How To Implement Packet and Flow Deduplication

Posted · Add Comment

Depending on the network topology and configuration, your monitoring tools can receive the same traffic multiple times. This problem is called data duplication. Duplication can happen at packet or flow level:

  • Packet duplication
    The same packet is received multiple (usually twice) times, either one after the other, or within a short mount of time. Note that this has nothing to do with TCP data retransmission that is a totally different scenario.
  • Flow duplication
    Two or more flow-devices observe the same traffic, and emit the same flow at the same time.

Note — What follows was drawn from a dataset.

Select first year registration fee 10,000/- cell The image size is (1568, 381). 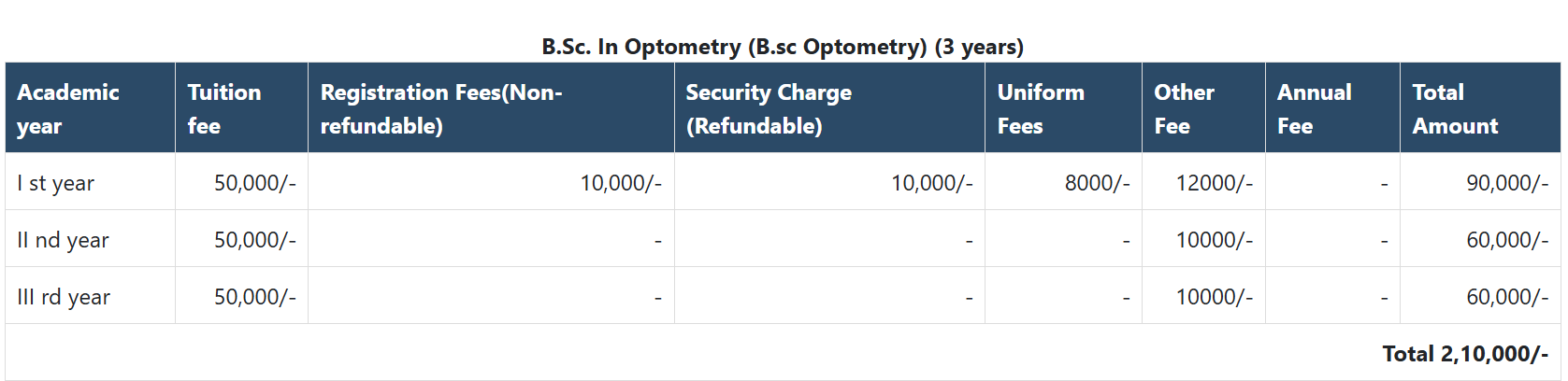(621, 183)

In both cases, the goal is to keep the first packet/flow and discard the duplicates. The main difference between these two use cases, is that with packets the deduplication time window measured in msec for flows in seconds. 

Packet Deduplication

In this case we can offer a few options

  • If you have a few Gbits of traffic, nProbe features packet deduplication via the –enable-ipv4-deduplication command line flag that is used to discard consecutive IPv4 packet copies. You can use nProbe to feed ntopng and thus deduplicate in ntopng.
  • if you have more traffic or if your duplicated packets are not one after the other, you need to use nDedup, a tool part of the n2disk package that basically buffers packets in memory and discard duplicates.
    You need to deploy nDedup as a bridge tool that discards duplicated packets and forward “clean” traffic to an interface to which you attach you favorite monitoring tools. Note that the faster is the network, the more memory you need to keep packets in memory, so avoid large windows (50 ms or more) that they might require a lot of memory at high speed rates.

Flow Deduplication

As with packet deduplication, nProbe can be used to deduplicate flows when used to collect flows. In this case nProbe keeps flows in cache for some time and if for a collected flow there is already another flow with the same key in memory, such flow is discarded. As explained in this post, you can use –flow-deduplication <interval (sec)> can be used to specify the sliding window duration, during which the duplication check is applied. Considered that flow timeout in exporters can be different, you can use windows of 30 sec, compared to msec you can use for packets. Also in this case, thanks to nProbe, your ntopng installation can benefit from flow deduplication when used in flow collection mode.

Enjoy !